Perbarui bagian teks tentang Sayyidina Ali antara "Sayyidina Al Imam" dan "dari satu ibu.", termasuk keduanya, dengan mengganti "Rajab" menjadi "Syakban".

[KUTIPAN]
____________________

Sayyidina Al Imam Ali Bin Abi Thalib KW
Bulan Rajab adalah bulan kelahiran Sayyidina
Ali kw, karena itu kita akan mengungkap sekelumit dari sisi kehidupan
beliau.Sayyidina Ali adalah sepupu pertama Nabi Muhammad SAW. Ayahnya, Abu
Thalib dan ayah Nabi SAW, Abdullah, adalah anak Abdul Muthalib dari satu ibu.
Seperti nama istrinya, Ibu Sayyidina Ali juga bernama Fatimah. Fatimah adalah
putri Asad putranya Hasyim yang terkenal itu, dan Asad adalah saudara Abdul
Muthalib. Jadi ayah dan ibu Sayyidina Ali adalah saudara sepupu.

____________________

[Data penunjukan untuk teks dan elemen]
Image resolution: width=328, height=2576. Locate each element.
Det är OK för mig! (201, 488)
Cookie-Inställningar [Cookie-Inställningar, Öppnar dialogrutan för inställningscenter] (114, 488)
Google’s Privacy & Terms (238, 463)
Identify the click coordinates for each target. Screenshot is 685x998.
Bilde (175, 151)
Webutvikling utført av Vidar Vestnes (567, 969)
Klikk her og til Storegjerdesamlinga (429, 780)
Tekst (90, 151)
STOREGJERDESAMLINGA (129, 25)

____________________

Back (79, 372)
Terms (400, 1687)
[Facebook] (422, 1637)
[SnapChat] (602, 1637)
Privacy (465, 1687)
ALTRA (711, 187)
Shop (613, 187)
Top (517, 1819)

____________________

[JAWABAN BENAR]
Sayyidina Al Imam Ali Bin Abi Thalib KW
Bulan Syakban adalah bulan kelahiran Sayyidina
Ali kw, karena itu kita akan mengungkap sekelumit dari sisi kehidupan
beliau.Sayyidina Ali adalah sepupu pertama Nabi Muhammad SAW. Ayahnya, Abu
Thalib dan ayah Nabi SAW, Abdullah, adalah anak Abdul Muthalib dari satu ibu.